Sem dúvida que os leigos têm muito a trazer à vida pastoral de nossas paróquias. As pastorais da catequese, da acolhida, do dízimo, dos leitores, do serviço litúrgico, dos jovens e da família, tudo isso faz parte das realidades do mundo que toca aos leigos exercer e cristificar. No entanto, existe também o risco – sobre o qual o Papa Francisco já alertou – de “gerarmos uma elite laical, acreditando que só são leigos comprometidos os que trabalham nas realidades ‘dos sacerdotes’” (Carta ao Cardeal Marc Ouellet, 19/03/2016). E essa advertência do Santo Padre, na verdade, simplesmente ecoa a milenar tradição de nossa Igreja – numa de suas homilias, Santo Agostinho falava de como a vida de santidade não se limita às paredes do templo: “De fato, louvamos a Deus agora que nos encontramos reunidos na igreja – mas logo ao voltarmos para casa, parece que deixamos de louvar a Deus. Ora: não deixes de viver santamente e louvarás sempre a Deus! Deixas de louvá-lo quando te afastas da justiça e do que lhe agrada. Mas, se nunca te desviares do bom caminho, ainda que tua língua se cale, tua vida clamará” (Comentários sobre os Salmos, CCL 40, 2165-2166). E já no século II, os escritores espirituais faziam notar que “os cristãos não se diferenciam dos outros homens nem pela pátria, nem pela língua, nem por um gênero de vida especial.

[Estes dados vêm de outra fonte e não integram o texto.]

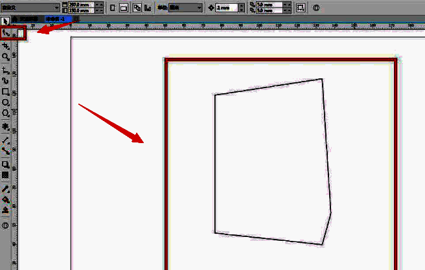This screenshot has width=425, height=270.
Task: Activate the Zoom magnifier tool
Action: pyautogui.click(x=6, y=57)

De fato, não moram em cidades próprias, nem usam linguagem peculiar, e a sua vida nada tem de extraordinário. (…) Moram em cidades gregas ou bár- baras, conforme as circunstâncias de cada um; seguem os costumes da terra, quer no modo de vestir, quer nos alimentos que tomam, quer em outros usos; mas o seu modo de viver é admirável e passa aos olhos de todos por um prodígio” (Carta a Diogneto, nº. 5-6)

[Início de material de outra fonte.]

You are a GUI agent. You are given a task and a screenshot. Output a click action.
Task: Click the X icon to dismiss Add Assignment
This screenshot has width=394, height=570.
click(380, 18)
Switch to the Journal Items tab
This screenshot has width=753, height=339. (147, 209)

É hora de compreendermos agora, com uma nova clareza, que Deus nos chama a servi-Lo em todos os âmbitos de nossas vidas: também nas tarefas civis, materiais, seculares da vida humana. No laboratório, na sala de operações de um hospital, no quartel, na cátedra universitária, na fábrica, na oficina, no campo, no seio do lar e em todo o imenso panorama do trabalho: em cada pequena situação do dia a dia, está escondido algo de santo, divino, que nos toca descobrir, colocando amor e fazendo tudo por Deus. Busquemos, portanto, nesta semana dedicada à vocação laical, instaure omnia in Christo, restaurar todas as coisas em Cristo!